[Record extracts Boundary: Start]

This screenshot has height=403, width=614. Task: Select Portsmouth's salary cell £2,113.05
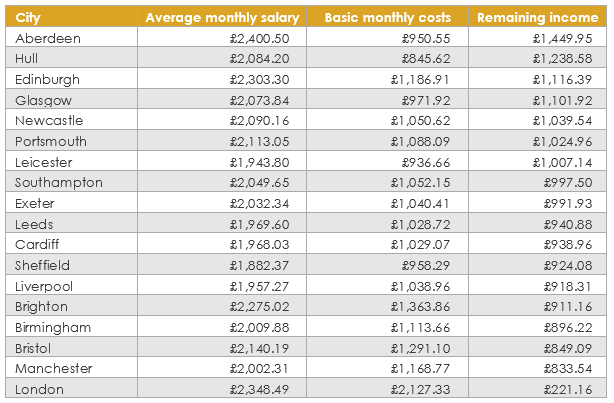pos(260,141)
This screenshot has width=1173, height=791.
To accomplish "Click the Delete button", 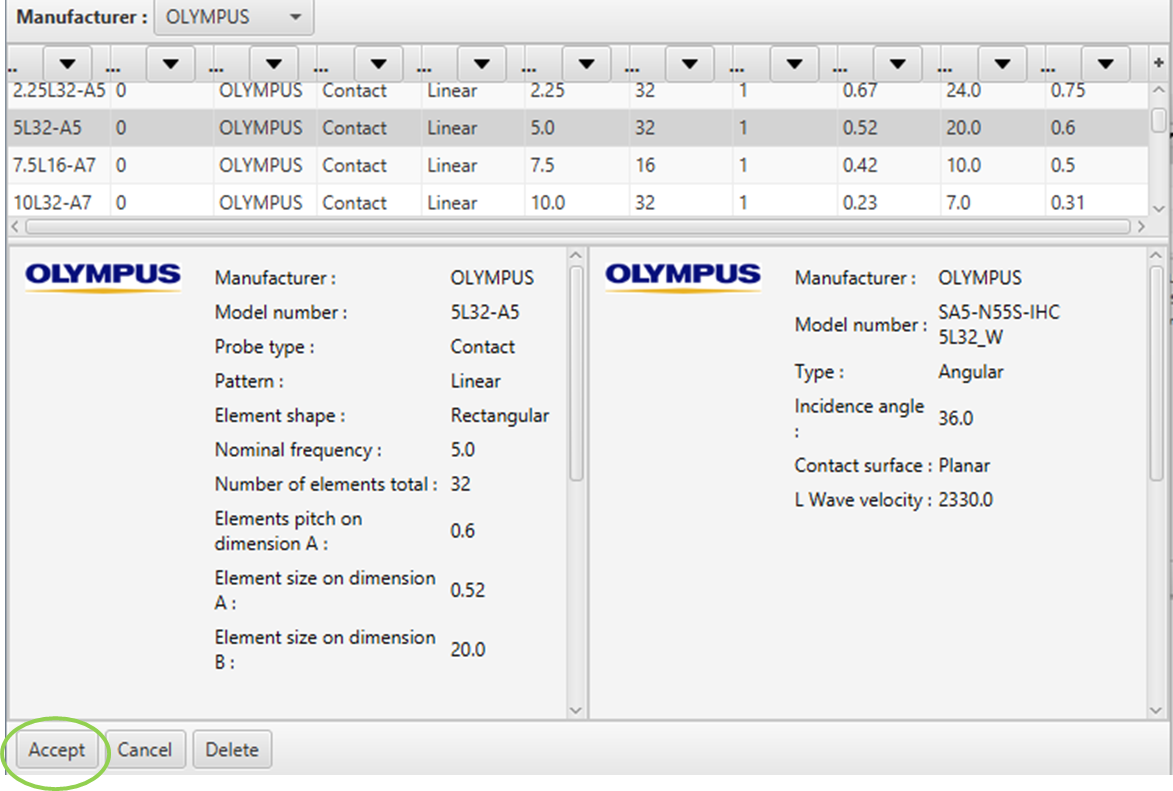I will click(x=232, y=750).
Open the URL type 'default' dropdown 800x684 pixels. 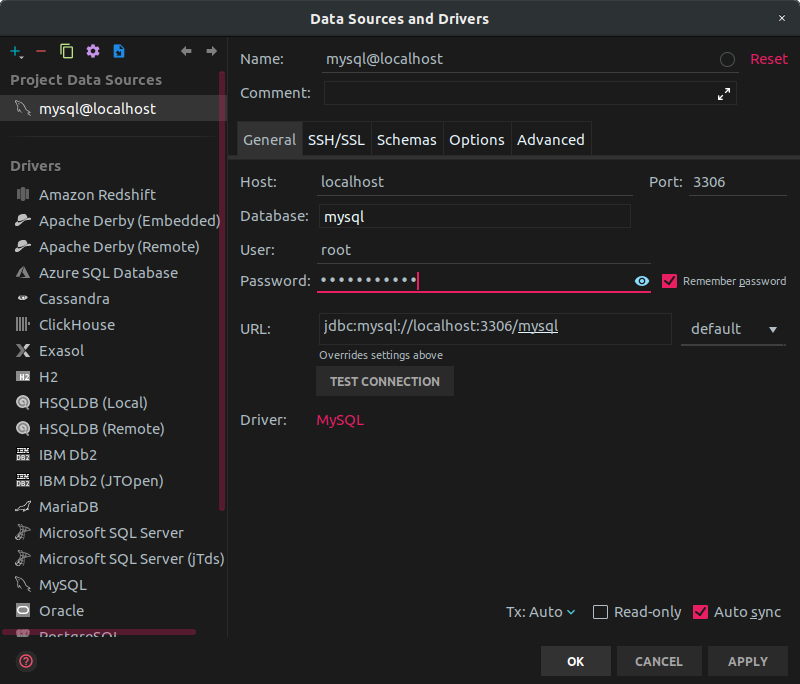pyautogui.click(x=733, y=329)
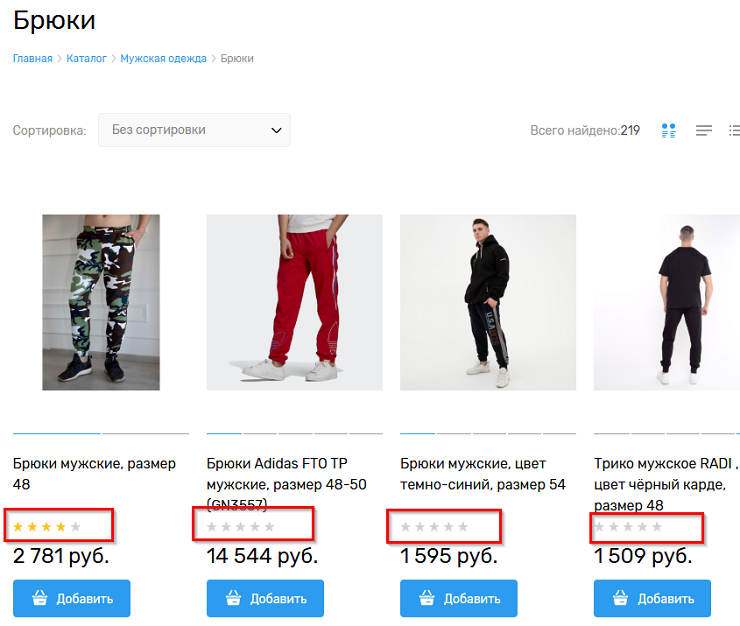Open 'Каталог' breadcrumb link

[x=86, y=58]
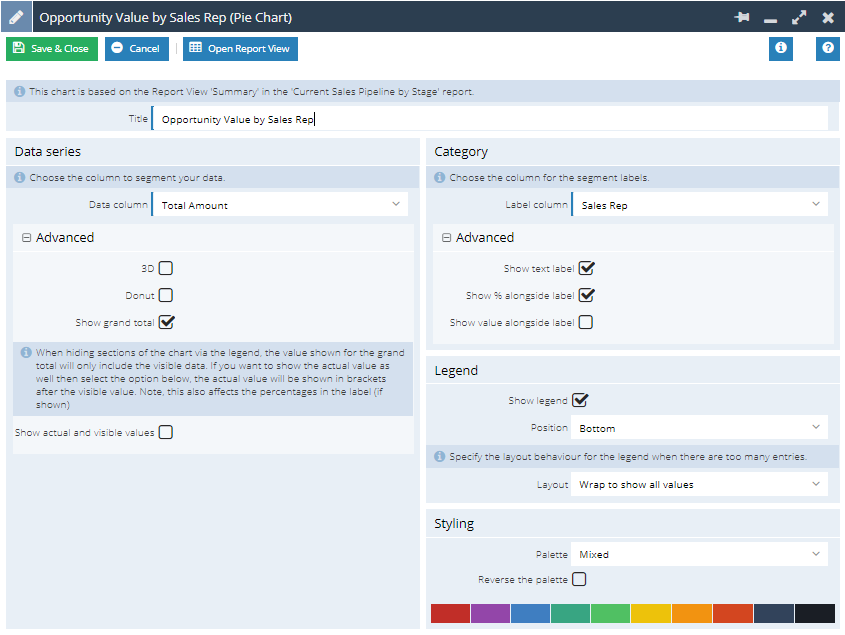Open the Data column dropdown
Image resolution: width=845 pixels, height=635 pixels.
pos(280,205)
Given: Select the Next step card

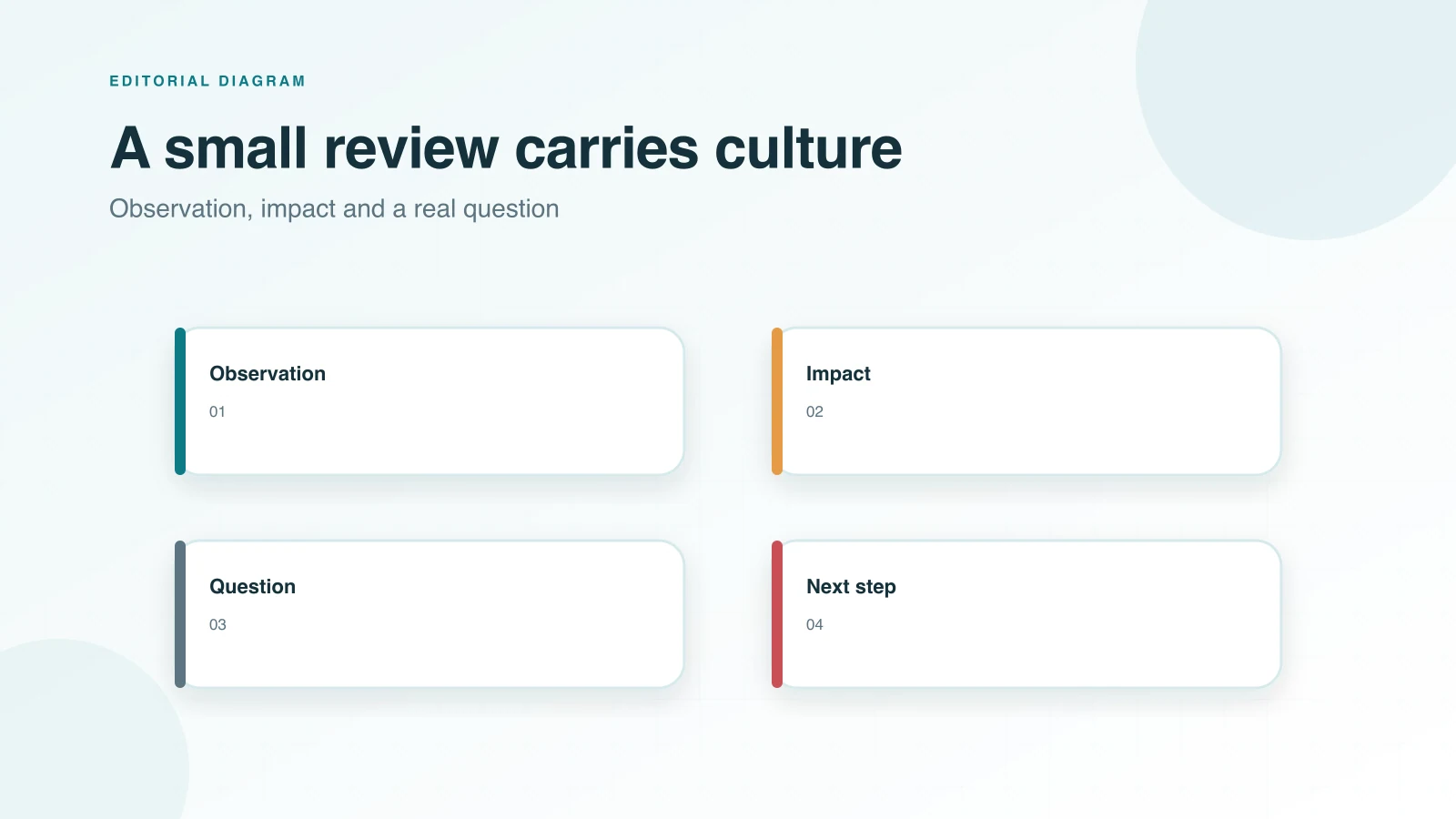Looking at the screenshot, I should pos(1026,614).
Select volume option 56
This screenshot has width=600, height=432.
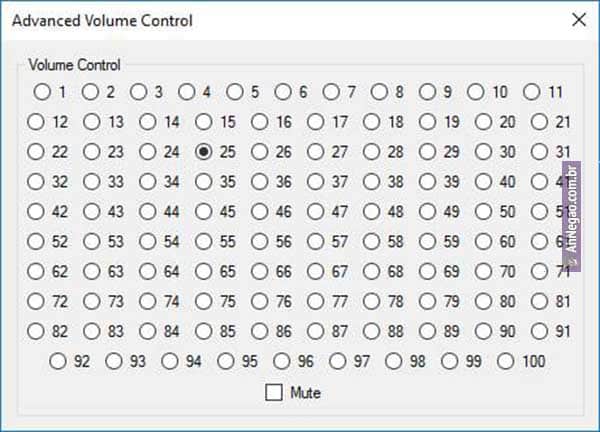[x=260, y=242]
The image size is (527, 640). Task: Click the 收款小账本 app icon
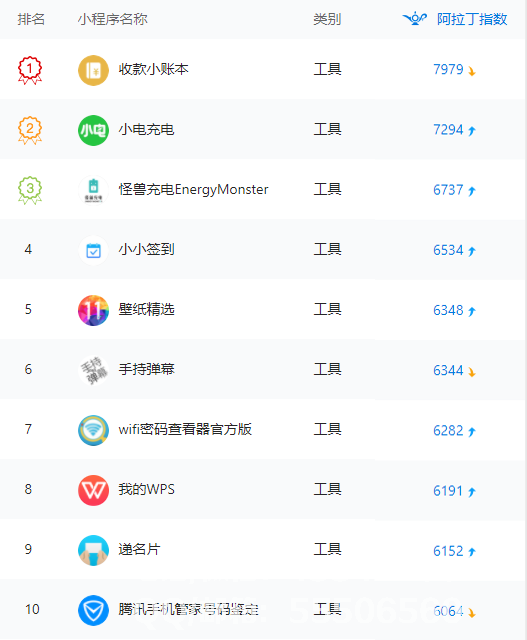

[Record extracts Boundary: End]

→ How to complete this task
Needed here is only the span from the line with "This screenshot has width=600, height=432." through the last line of the entries, copied exactly with both ends and without pictures.

→ Solution for this task
This screenshot has width=600, height=432.
[x=260, y=242]
The image size is (527, 640). Task: Click the 收款小账本 app icon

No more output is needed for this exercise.